Because extremely prudent use of genetic sequencing to characterise that strain of E. coli genome scientists were able to work out that it is very definitely closely related to the current outbreak strain. I gather Mike the mad scientist was one of the first to realise this. His discovery nicely illustrates how genetic sequence information enables communication about outbreak causes across the Internet through quick, easy and certain cross-referencing between different disease events. [His blog might also suggest this strain could even date back to Jan-91.]
MLST typing is essential to any serious Public Health work.
This is one of the reasons why the technique of gene sequencing of outbreak strains must become a routine world-wide part public health work to manage and eliminate foodborne disease outbreaks. The technique of using gene sequences to fingerprint strains of germs is referred to as MLST and was cleverly developed more than 13 years ago by a consortium of European academics including Dominique Caugant, Ian Feavers, Martin Maiden, Brian Spratt, and Mark Achtman and others – who were involved in studying the natural evolution of germs.
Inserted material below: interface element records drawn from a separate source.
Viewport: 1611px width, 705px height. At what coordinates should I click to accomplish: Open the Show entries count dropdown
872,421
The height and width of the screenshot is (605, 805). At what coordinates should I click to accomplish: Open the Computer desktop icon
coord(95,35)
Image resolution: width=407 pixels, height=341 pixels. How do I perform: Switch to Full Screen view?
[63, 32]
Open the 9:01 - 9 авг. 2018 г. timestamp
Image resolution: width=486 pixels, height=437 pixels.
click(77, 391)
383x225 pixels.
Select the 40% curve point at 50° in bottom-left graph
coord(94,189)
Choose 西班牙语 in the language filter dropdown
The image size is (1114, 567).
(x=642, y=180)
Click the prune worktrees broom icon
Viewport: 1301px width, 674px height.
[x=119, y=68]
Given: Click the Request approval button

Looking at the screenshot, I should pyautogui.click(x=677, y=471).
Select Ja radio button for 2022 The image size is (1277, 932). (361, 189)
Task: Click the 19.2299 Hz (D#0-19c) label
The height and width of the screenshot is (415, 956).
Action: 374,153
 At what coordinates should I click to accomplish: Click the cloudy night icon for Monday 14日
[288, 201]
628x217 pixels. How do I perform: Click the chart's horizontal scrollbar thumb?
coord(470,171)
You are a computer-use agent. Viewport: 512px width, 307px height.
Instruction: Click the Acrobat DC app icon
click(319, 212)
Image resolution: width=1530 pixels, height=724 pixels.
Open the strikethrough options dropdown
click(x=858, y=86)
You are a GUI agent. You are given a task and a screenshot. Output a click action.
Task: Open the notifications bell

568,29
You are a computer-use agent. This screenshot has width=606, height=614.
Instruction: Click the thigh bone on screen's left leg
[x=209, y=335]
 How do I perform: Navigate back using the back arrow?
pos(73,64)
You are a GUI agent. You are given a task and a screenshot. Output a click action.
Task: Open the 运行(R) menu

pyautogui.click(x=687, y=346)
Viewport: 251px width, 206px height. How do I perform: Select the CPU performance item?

It will be nice to see a public tribute to their work when the general public realise the importance of their leadership and foresight.
Terrorism and conspiracy theories? Huh!
It may be sobering for those who worry about the possible deliberate introduction of this germ into Germany, or the possible import of contamination on seeds imported from outside the country, to realise that a very similar germ has been around the country for a considerable period, maybe dating back to 1991, and at least 2001. It is really important that people understand that the germ causing the outbreak has a reservoir for further transmission in the human alimentary canal and is transmitted by human contact, for example unwashed hands of food handlers. It also be sobering to contemplate any other information that emerges about the widespread distribution of this germ already in the environment in locations widely disconnected from the implicated sprout farm in northern Germany (such as news like “Deadly E. coli found in a stream near Frankfurt“).